Bill Text: NJ S1428 | 2020-2021 | Regular Session | Introduced
Bill Title: Requires resource family parent, relative, preadoptive parent, or caretaker to be party to reviews or hearings involving a child under the Division of Child Protection and Permanency in the Department of Children and Families' care.
Spectrum: Bipartisan Bill
Status: (Introduced - Dead) 2020-02-13 - Introduced in the Senate, Referred to Senate Health, Human Services and Senior Citizens Committee [S1428 Detail]
Download: New_Jersey-2020-S1428-Introduced.html
Sponsored by:
Senator CHRISTOPHER "KIP" BATEMAN
District 16 (Hunterdon, Mercer, Middlesex and Somerset)
SYNOPSIS
Requires resource family parent, relative, preadoptive parent, or caretaker to be party to reviews or hearings involving a child under the Division of Child Protection and Permanency in the Department of Children and Families' care.
CURRENT VERSION OF TEXT
As introduced.
An Act concerning resource family care and amending P.L.1999, c.53 and P.L.1977, c.424.
Be It Enacted by the Senate and General Assembly of the State of New Jersey:
1. Section 3 of P.L.1999, c.53 (C.9:3-45.2) is amended to read as follows:
3. In any case in which the Division of Child Protection and Permanency accepts a child in its care or custody, the child's resource family parent or relative providing care for the child, as applicable, shall receive written notice of, [and] shall have a right to be heard at, and shall be made party to, any review or hearing held with respect to the child[, but the resource family parent or relative shall not be made a party to the review or hearing solely on the basis of the notice and right to be heard].

Supplied material:
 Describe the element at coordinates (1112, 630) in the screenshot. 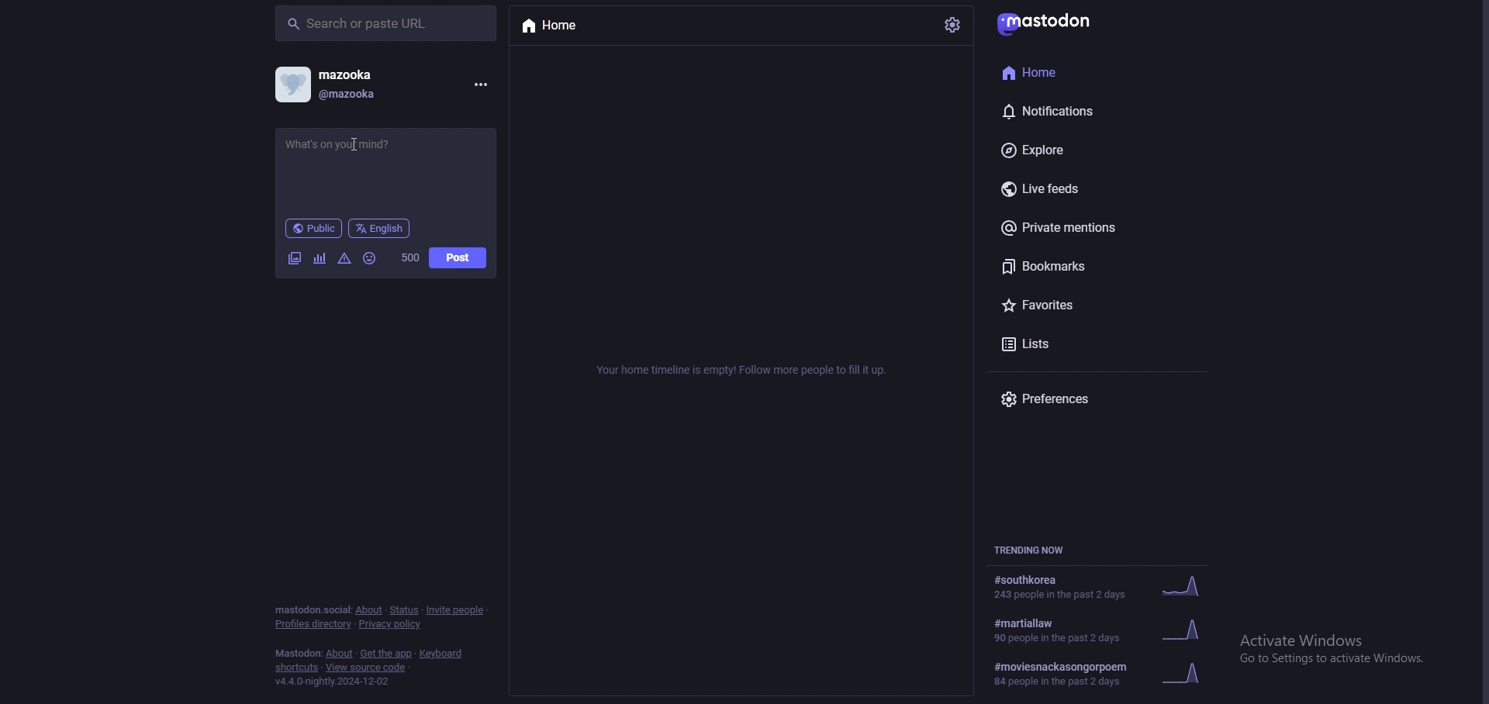

I see `trending` at that location.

What is asked:
1. Answer these from the New Jersey bill S1428 text:
(a) Which Senate committee was the bill referred to?
(b) Which legislative district does the sponsor represent?
(c) Which two public laws does the Act amend?
2. Write what comes next in the New Jersey bill S1428 text, starting after its final sentence.

The responses:
1.
(a) The Senate Health, Human Services and Senior Citizens Committee.
(b) District 16 (Hunterdon, Mercer, Middlesex and Somerset).
(c) P.L.1999, c.53 and P.L.1977, c.424.

2.
(cf: P.L.2012, c.16, s.17)
2. Section 5 of P.L.1999, c.53 (C.9:6-8.19a) is amended to read as follows:
5. In any case in which the Division of Child Protection and Permanency accepts a child in its care or custody, the child's resource family parent or relative providing care for the child, as applicable, shall receive written notice of [and], have an opportunity to be heard at, and shall be made party to, any review or hearing held with respect to the child[, but the resource family parent or relative shall not be made a party to the review or hearing solely on the basis of the notice and opportunity to be heard].
(cf: P.L.2012, c.16, s.30)
3. Section 28 of P.L.1999, c.53 (C.30:4C-12.2) is amended to read as follows:
28. In any case in which the Division of Child Protection and Permanency accepts a child in its care or custody, the child's resource family parent or relative providing care for the child, as applicable, shall receive written notice of, [and] shall have a right to be heard at, and shall be made party to, any review or hearing held with respect to the child[, but the resource family parent or relative shall not be made a party to the review or hearing solely on the basis of the notice and right to be heard].
(cf: P.L.2012, c.16, s.64)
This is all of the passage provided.